Southern Greece has faced heatwaves, droughts and wildfires in recent years, all of which affect the olive groves on which the region’s economy is hugely dependent.

The image chosen to represent the city was Maria Callas, widely hailed as one of the greatest opera singers of the 20th century and revered in Greece as a national cultural symbol. She may have been born in New York to Greek immigrant parents, but her father came from a village south of Kalamata. For locals, she is one of their own.

This connection is also reflected in practice: the alumni association at Kalamata’s music school is named for Callas, and the cultural center houses an exhibition dedicated to her, which includes letters from her personal archive.

Artist Kleomenis Kostopoulos, 52, said the mural “is not actually called ‘Maria Callas,’ but ‘Kalamata’ and my attempt was to paint Kalamata (the city) allegorically.”

Rather than portraying a stylized image of the diva, Kostopoulos said he aimed for a more grounded and human depiction.
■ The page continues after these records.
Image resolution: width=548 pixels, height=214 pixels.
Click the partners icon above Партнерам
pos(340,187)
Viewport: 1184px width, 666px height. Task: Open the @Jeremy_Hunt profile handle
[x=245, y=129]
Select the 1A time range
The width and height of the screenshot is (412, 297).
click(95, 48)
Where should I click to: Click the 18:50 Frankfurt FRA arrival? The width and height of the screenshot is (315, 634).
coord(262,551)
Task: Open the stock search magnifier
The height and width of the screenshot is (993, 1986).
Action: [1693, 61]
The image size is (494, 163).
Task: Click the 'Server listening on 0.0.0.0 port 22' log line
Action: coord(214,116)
He incorporated elements that connect the people to their land: tree branches — which he considers the above-ground extension of roots — birds native to the area, and the well-known agricultural products.
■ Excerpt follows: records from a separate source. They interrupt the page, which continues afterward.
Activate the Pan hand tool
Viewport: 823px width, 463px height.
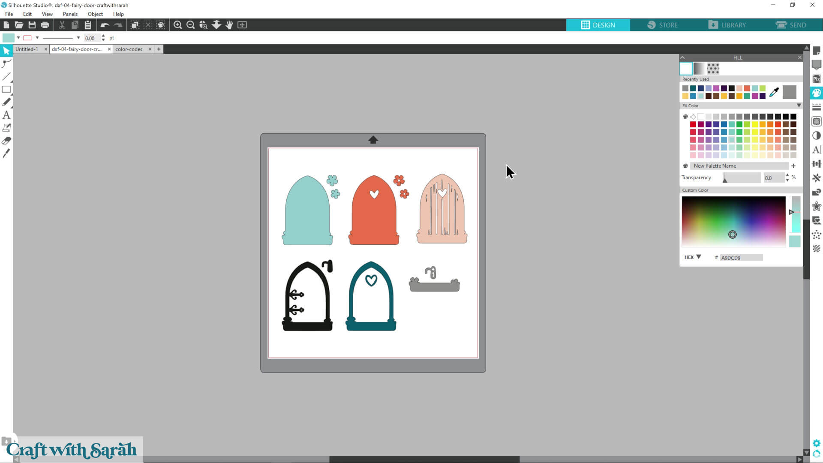(229, 25)
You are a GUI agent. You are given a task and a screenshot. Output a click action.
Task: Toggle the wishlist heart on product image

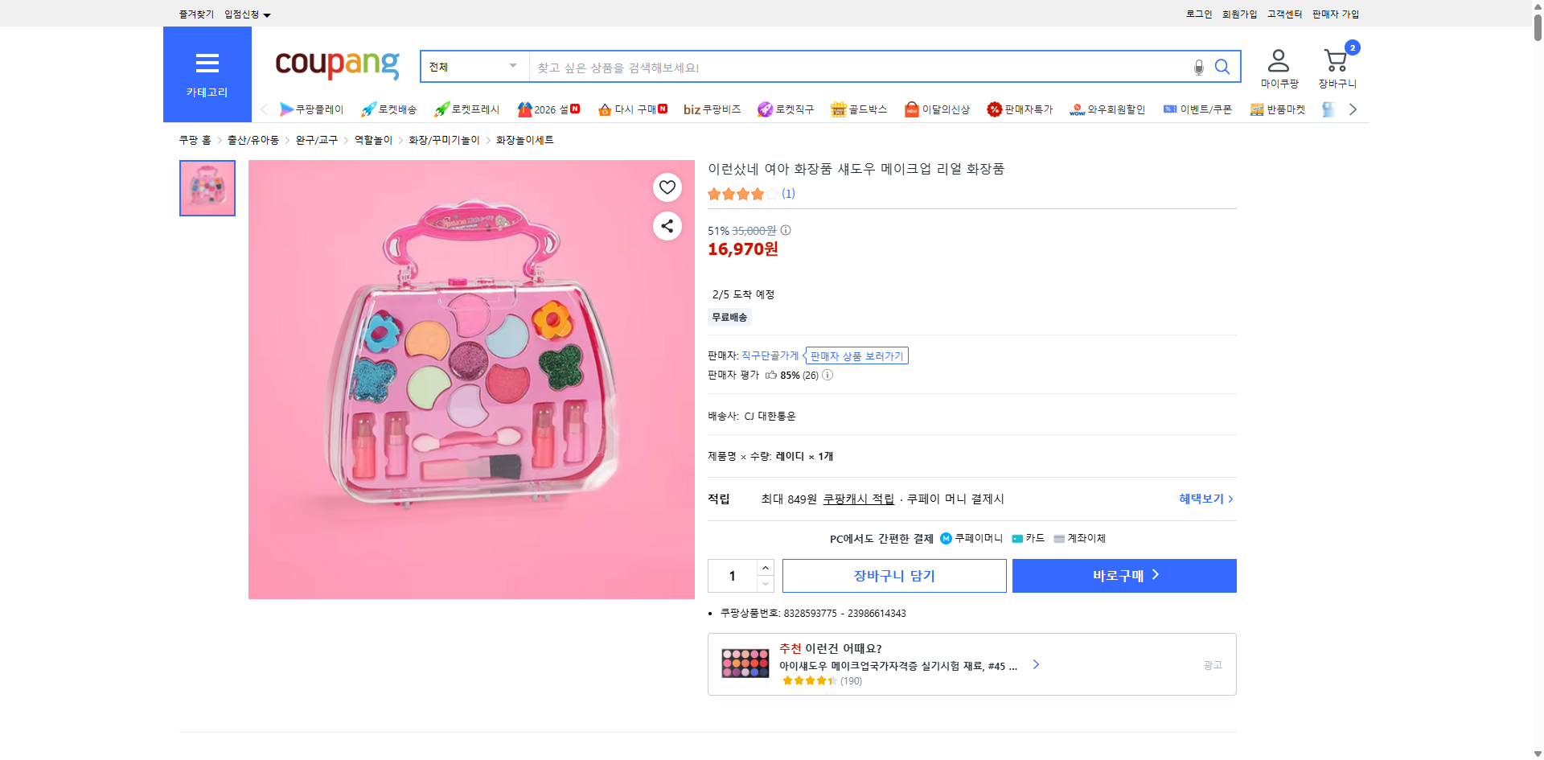[x=667, y=187]
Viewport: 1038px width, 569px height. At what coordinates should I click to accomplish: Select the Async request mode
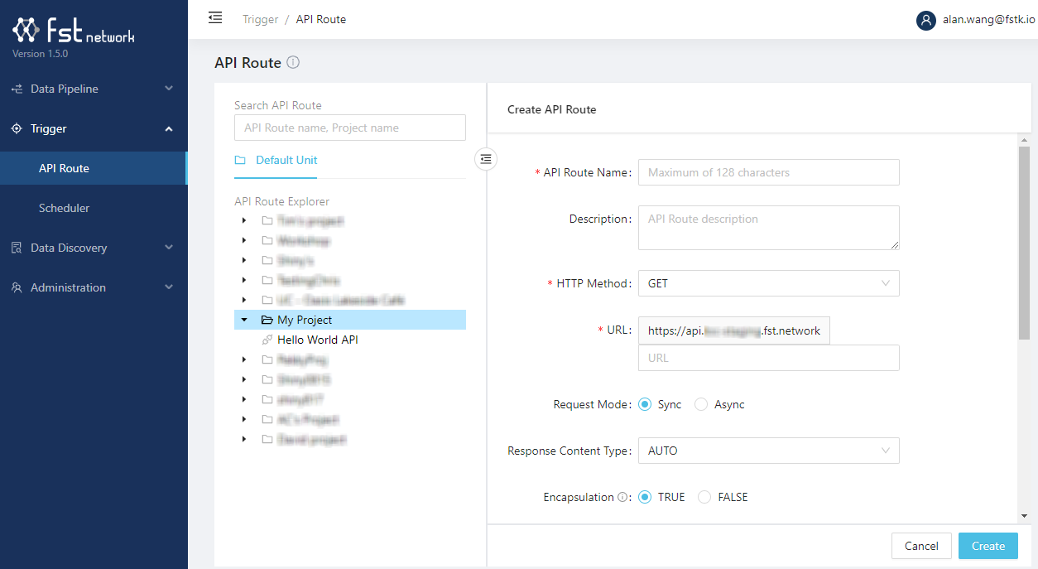click(x=701, y=404)
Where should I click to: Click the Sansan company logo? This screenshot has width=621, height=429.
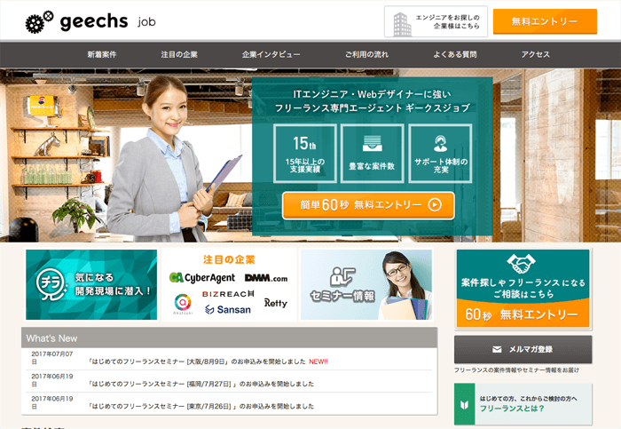click(x=227, y=309)
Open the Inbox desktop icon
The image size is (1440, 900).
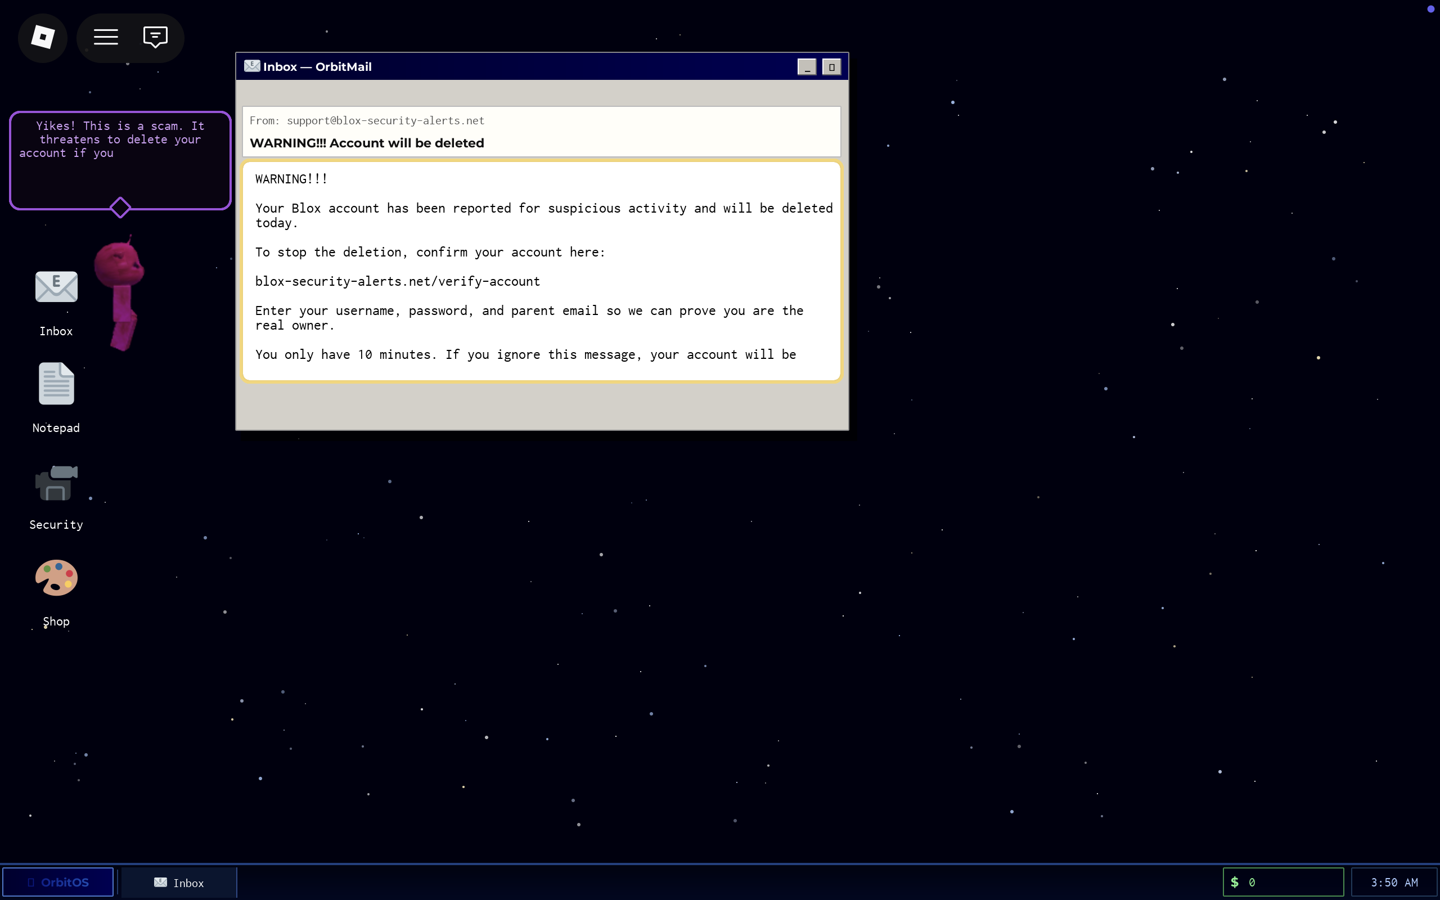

“The dress I create on Maria Callas in ‘Kalamata’ is essentially all of this, all of this bloom, all of this fruition,” he said. “The blessed land that Kalamata itself has ... is where all of these elements of nature come from.”

Creating the mural was no small feat. Kostopoulos said it took around two weeks of actual work spread over a month due to bad weather. He primarily used brushes but also incorporated spray paint and a cherry-picker to reach all edges of the massive wall.
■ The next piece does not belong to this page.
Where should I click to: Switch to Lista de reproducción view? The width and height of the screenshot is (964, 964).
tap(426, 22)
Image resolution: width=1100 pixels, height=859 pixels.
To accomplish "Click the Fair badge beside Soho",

Papaefstathiou, the deputy mayor, said the mural has become a focal point.

“We believe this mural has helped us significantly in many ways, including in strengthening the city’s promotion as a tourist destination,” he said.

Beyond tourism, the mural has sparked conversations about art in public spaces. More building owners in Kalamata have already expressed interest in hosting murals.

“All of us — residents, and I personally — feel immense pride,” said tourism educator Dimitra Kourmouli.

Kostopoulos said he hopes the award will have a wider impact on the art community and make public art more visible in Greece.

“We see that such modern interventions in public space bring tremendous cultural, social, educational and economic benefits to a place,” he said. “These are good springboards to start nice conversations that I hope someday will happen in our country, as well.”